Provided entries: Begin

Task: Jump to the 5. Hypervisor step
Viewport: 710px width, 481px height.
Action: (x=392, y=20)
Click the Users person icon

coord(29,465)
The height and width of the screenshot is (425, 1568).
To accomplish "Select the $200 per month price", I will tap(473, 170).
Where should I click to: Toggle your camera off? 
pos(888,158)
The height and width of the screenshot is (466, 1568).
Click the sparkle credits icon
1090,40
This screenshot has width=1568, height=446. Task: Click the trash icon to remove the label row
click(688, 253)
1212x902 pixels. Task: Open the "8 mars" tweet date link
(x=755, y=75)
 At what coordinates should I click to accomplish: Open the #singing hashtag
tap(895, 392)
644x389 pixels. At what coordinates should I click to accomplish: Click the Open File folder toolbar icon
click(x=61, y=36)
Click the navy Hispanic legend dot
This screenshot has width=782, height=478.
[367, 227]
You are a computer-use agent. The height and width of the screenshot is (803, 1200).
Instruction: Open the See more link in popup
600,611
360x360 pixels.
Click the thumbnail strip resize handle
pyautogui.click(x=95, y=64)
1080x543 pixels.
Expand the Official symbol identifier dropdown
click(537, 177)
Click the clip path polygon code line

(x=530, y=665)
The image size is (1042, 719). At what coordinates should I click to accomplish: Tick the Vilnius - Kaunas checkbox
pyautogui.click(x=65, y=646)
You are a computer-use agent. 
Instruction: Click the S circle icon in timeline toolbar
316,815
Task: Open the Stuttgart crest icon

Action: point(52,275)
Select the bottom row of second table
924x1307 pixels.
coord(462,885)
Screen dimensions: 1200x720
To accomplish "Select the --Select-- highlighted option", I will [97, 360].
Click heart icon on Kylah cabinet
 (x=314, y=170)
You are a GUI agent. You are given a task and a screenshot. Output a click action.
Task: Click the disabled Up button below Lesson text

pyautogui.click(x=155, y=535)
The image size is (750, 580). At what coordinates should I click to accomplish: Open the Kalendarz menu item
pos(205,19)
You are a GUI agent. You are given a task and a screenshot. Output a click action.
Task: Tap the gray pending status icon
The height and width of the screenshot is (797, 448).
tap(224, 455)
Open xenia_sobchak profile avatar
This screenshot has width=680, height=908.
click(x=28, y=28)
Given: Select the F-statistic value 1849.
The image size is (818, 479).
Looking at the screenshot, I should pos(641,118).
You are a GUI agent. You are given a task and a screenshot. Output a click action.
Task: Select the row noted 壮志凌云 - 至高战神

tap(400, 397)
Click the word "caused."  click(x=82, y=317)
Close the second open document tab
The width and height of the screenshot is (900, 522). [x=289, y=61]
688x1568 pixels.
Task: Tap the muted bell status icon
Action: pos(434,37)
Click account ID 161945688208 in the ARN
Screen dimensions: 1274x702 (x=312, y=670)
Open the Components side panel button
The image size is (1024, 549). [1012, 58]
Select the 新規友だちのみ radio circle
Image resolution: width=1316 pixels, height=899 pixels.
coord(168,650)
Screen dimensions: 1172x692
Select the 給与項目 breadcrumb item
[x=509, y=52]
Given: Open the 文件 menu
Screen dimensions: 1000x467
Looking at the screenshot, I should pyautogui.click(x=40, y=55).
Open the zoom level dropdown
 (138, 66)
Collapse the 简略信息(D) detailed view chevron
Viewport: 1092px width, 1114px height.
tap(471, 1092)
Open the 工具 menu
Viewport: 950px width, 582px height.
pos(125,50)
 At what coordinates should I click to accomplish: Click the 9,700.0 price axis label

Provided entries: End

Work instructions -
Could you transcribe every record above exactly as it appears?

Finished exercise -
Task: Jump to the 5. Hypervisor step
Viewport: 710px width, 481px height.
Action: (x=392, y=20)
Click the Users person icon

coord(29,465)
The height and width of the screenshot is (425, 1568).
To accomplish "Select the $200 per month price", I will tap(473, 170).
Where should I click to: Toggle your camera off? 
pos(888,158)
The height and width of the screenshot is (466, 1568).
Click the sparkle credits icon
1090,40
This screenshot has width=1568, height=446. Task: Click the trash icon to remove the label row
click(688, 253)
1212x902 pixels. Task: Open the "8 mars" tweet date link
(x=755, y=75)
 At what coordinates should I click to accomplish: Open the #singing hashtag
tap(895, 392)
644x389 pixels. At what coordinates should I click to accomplish: Click the Open File folder toolbar icon
click(x=61, y=36)
Click the navy Hispanic legend dot
This screenshot has width=782, height=478.
[367, 227]
You are a computer-use agent. The height and width of the screenshot is (803, 1200).
Instruction: Open the See more link in popup
600,611
360x360 pixels.
Click the thumbnail strip resize handle
pyautogui.click(x=95, y=64)
1080x543 pixels.
Expand the Official symbol identifier dropdown
click(537, 177)
Click the clip path polygon code line

(x=530, y=665)
The image size is (1042, 719). At what coordinates should I click to accomplish: Tick the Vilnius - Kaunas checkbox
pyautogui.click(x=65, y=646)
You are a computer-use agent. 
Instruction: Click the S circle icon in timeline toolbar
316,815
Task: Open the Stuttgart crest icon

Action: point(52,275)
Select the bottom row of second table
924x1307 pixels.
coord(462,885)
Screen dimensions: 1200x720
To accomplish "Select the --Select-- highlighted option", I will [97, 360].
Click heart icon on Kylah cabinet
 (x=314, y=170)
You are a GUI agent. You are given a task and a screenshot. Output a click action.
Task: Click the disabled Up button below Lesson text

pyautogui.click(x=155, y=535)
The image size is (750, 580). At what coordinates should I click to accomplish: Open the Kalendarz menu item
pos(205,19)
You are a GUI agent. You are given a task and a screenshot. Output a click action.
Task: Tap the gray pending status icon
The height and width of the screenshot is (797, 448).
tap(224, 455)
Open xenia_sobchak profile avatar
This screenshot has width=680, height=908.
click(x=28, y=28)
Given: Select the F-statistic value 1849.
The image size is (818, 479).
Looking at the screenshot, I should pos(641,118).
You are a GUI agent. You are given a task and a screenshot. Output a click action.
Task: Select the row noted 壮志凌云 - 至高战神

tap(400, 397)
Click the word "caused."  click(x=82, y=317)
Close the second open document tab
The width and height of the screenshot is (900, 522). [x=289, y=61]
688x1568 pixels.
Task: Tap the muted bell status icon
Action: pos(434,37)
Click account ID 161945688208 in the ARN
Screen dimensions: 1274x702 (x=312, y=670)
Open the Components side panel button
The image size is (1024, 549). [1012, 58]
Select the 新規友だちのみ radio circle
Image resolution: width=1316 pixels, height=899 pixels.
coord(168,650)
Screen dimensions: 1172x692
Select the 給与項目 breadcrumb item
[x=509, y=52]
Given: Open the 文件 menu
Screen dimensions: 1000x467
Looking at the screenshot, I should pyautogui.click(x=40, y=55).
Open the zoom level dropdown
 (138, 66)
Collapse the 简略信息(D) detailed view chevron
Viewport: 1092px width, 1114px height.
tap(471, 1092)
Open the 工具 menu
Viewport: 950px width, 582px height.
pos(125,50)
 At what coordinates should I click to accomplish: Click the 9,700.0 price axis label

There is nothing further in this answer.